→ BRIEF 1
Do these statements agree with the diabetes post? Answer yes or no for each and quote the words of the post that decide it. (a) The friend left two children. (b) The friend ate a lot of sweets. (c) The writer still eats junk food.
→ BRIEF 2
Can you write the next part of the diabetes post, picking up after its final sentence?

→ PASSAGE SHOWN
== == ==

I'm back again to talk about diabetes.
Some of you know that a friend of mine just died from sepsis, due to an uncontrolled infection which was a complication of having diabetes. She left a 21 year old son and 25 year old daughter. It's very very sad.
While it sad, it's partly her fault. It hurts me to write that. I don't want to write it.
But she would never try to change her eating habits relying on doses of insulin instead. She refused to stop eating white bread, processed foods or alcohol. She was never much of a person to have sweets however.
It sucks having diabetes. My husband does. Frankly I'd love to be on the HoHo's, Wagon Wheel and McDonald's diet if they said it wouldn't kill me. I love junk food, but I no longer eat it.
And nowadays I don't miss it.
It's funny when you stop eating things like that and start cooking fresh decent meals, that you lose the cravings for crap.
I beg people to eat right. Learn to cook. Think about the future.

== == ==

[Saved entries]

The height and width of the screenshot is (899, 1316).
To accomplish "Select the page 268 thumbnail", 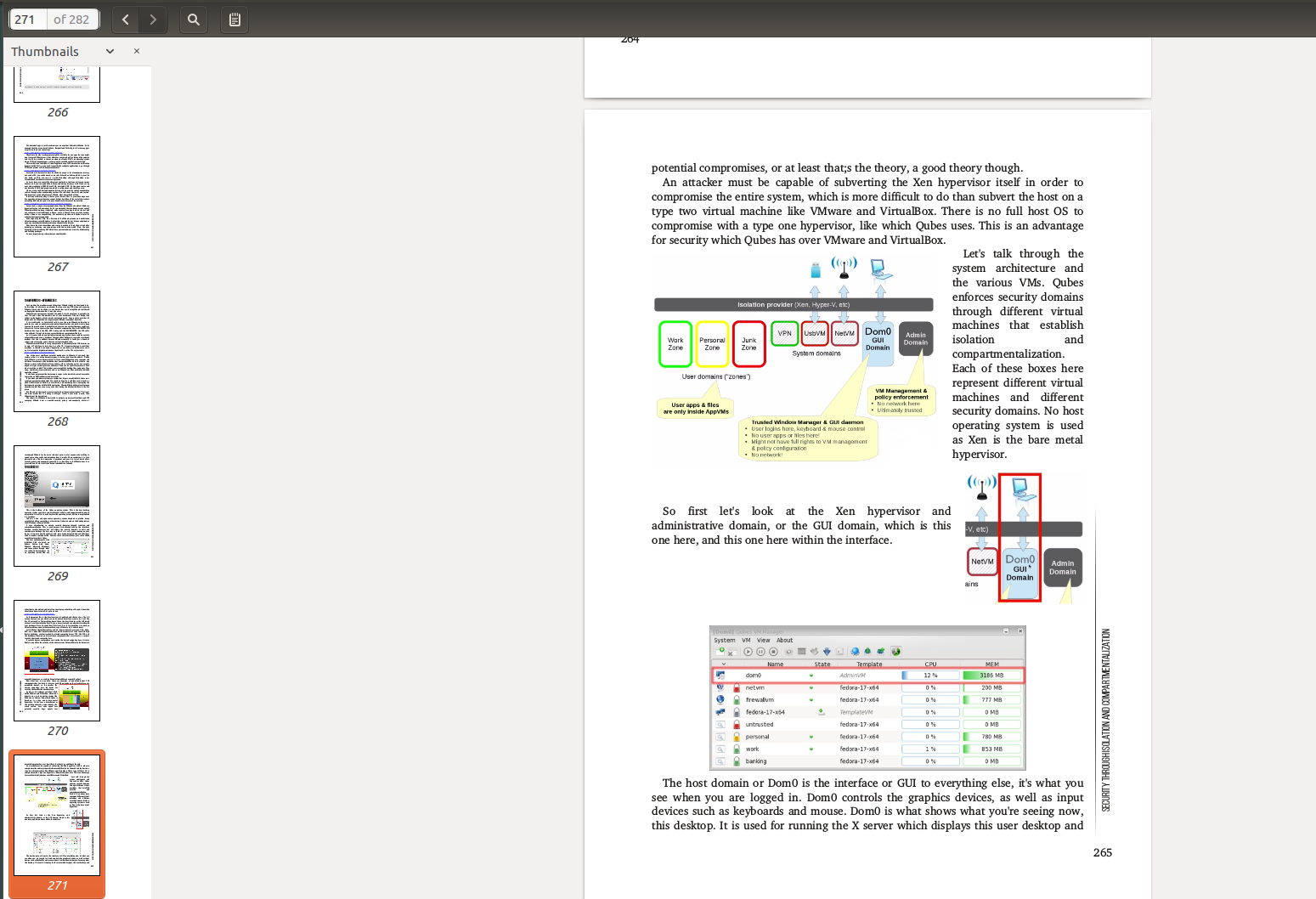I will 57,351.
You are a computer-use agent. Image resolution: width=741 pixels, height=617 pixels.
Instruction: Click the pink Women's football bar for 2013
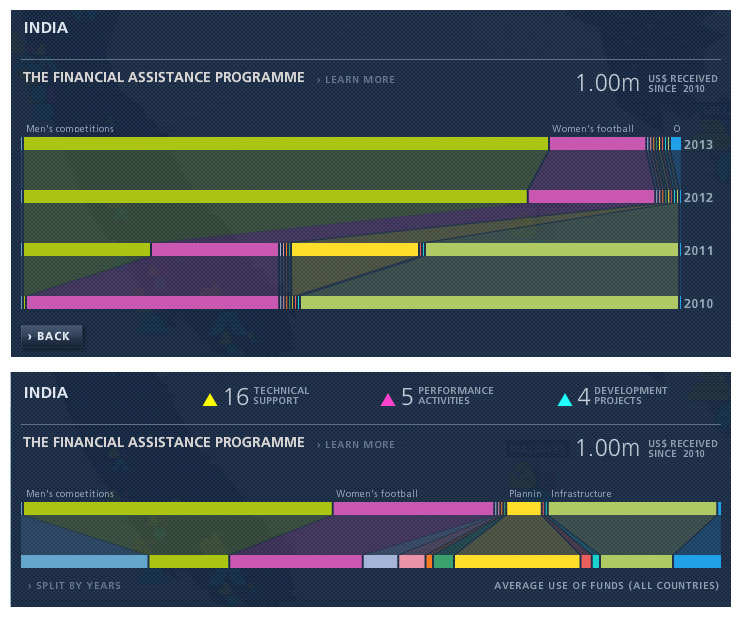point(597,144)
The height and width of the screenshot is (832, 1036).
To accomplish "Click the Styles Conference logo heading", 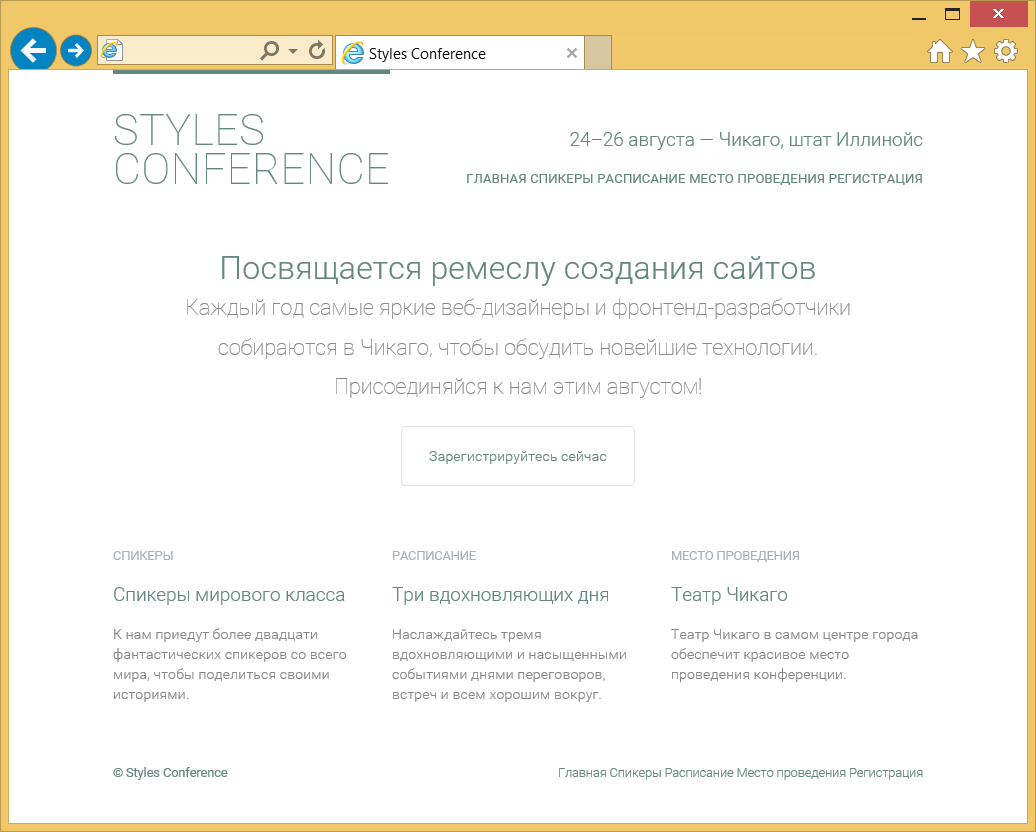I will (251, 149).
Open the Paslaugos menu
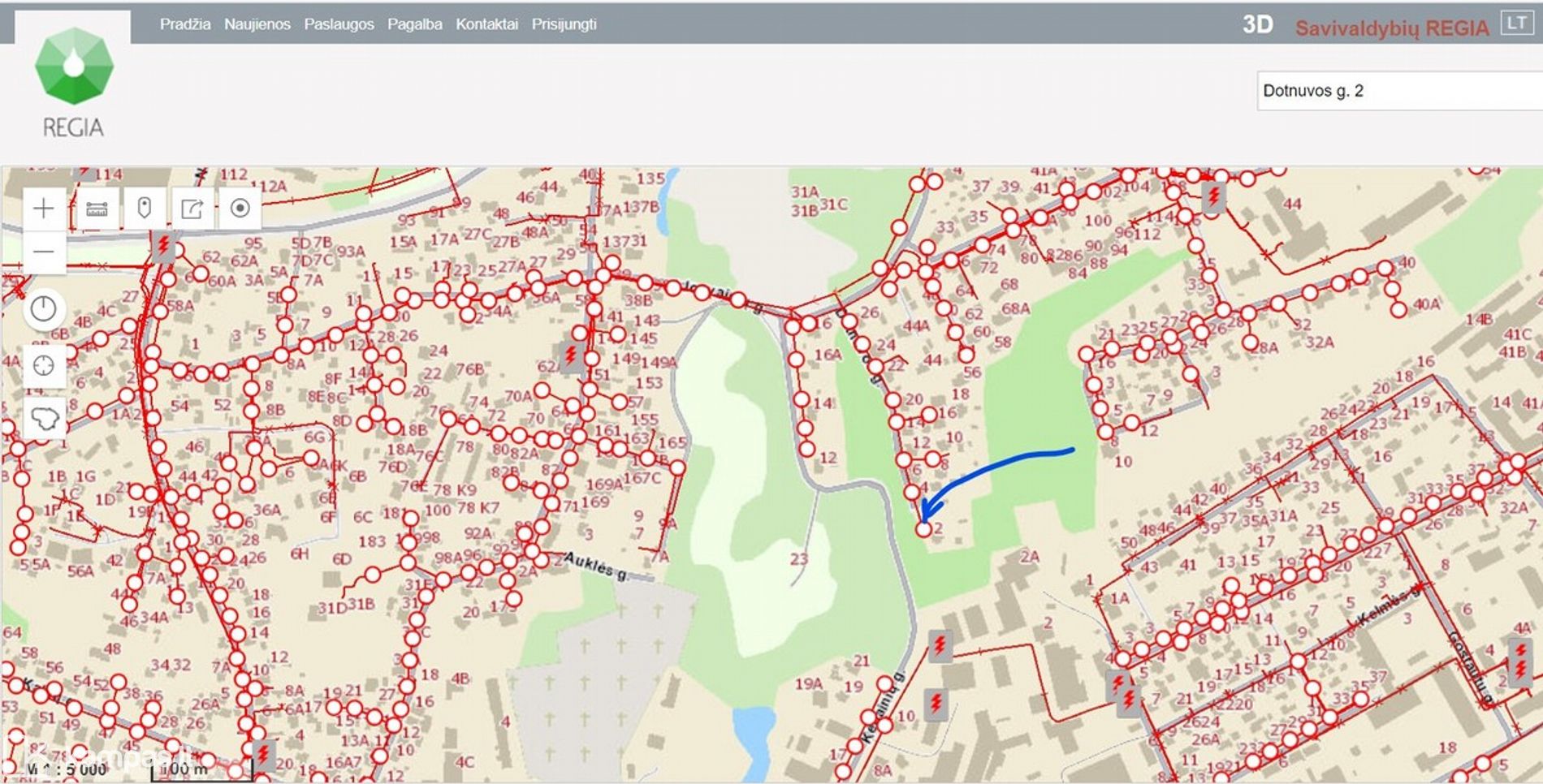This screenshot has height=784, width=1543. pos(339,24)
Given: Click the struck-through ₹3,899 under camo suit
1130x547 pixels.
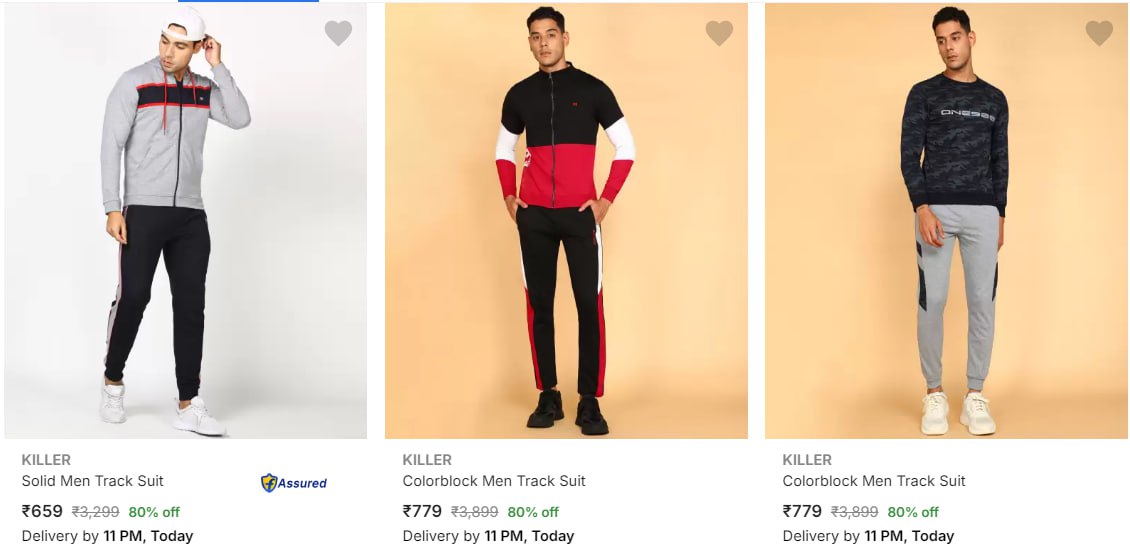Looking at the screenshot, I should (855, 512).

== == ==

→ EXPECTED ANSWER 1
(a) Yes: "She left a 21 year old son and 25 year old daughter."
(b) No: "She was never much of a person to have sweets however."
(c) No: "I love junk food, but I no longer eat it."

→ EXPECTED ANSWER 2
I recently read about an 89 year old man, who has had diabetes since he was 12 years old. People with juvenile diabetes back then rarely lived long. He did. But there was no testing at home then, no real belief that humans could control their sugar levels.
He studied and became an engineer and married a doctor. Eventually a portable blood monitor became available to doctors only. He was tired of being at the mercy of this awful disease. So his wife ordered one. He started taking his levels up to 8 times a day carefully recording what he'd eaten. Eventually he understood.
But no one would listen. So at age 45 he went back to school and became a doctor in hopes that someone would hear him. His approach is rather radical, but the proof is in the unsweetened pudding.
As I read it, I felt afraid, seriously afraid of not being able to eat this or that. I wondered what Michael would think. But then I realized that lately food is just food to us. We don't crave things, we eat because we are hungry, and not because we are tempted.
There are a lot of chapters of Dr. Bernstein's books online. I recommend you read them. His story is here:
Diabetes is not just diabetes. Read the online chapters, learn to cook and eat well. You're worth so much more than your next sugary hi-carb snack.
Be well ...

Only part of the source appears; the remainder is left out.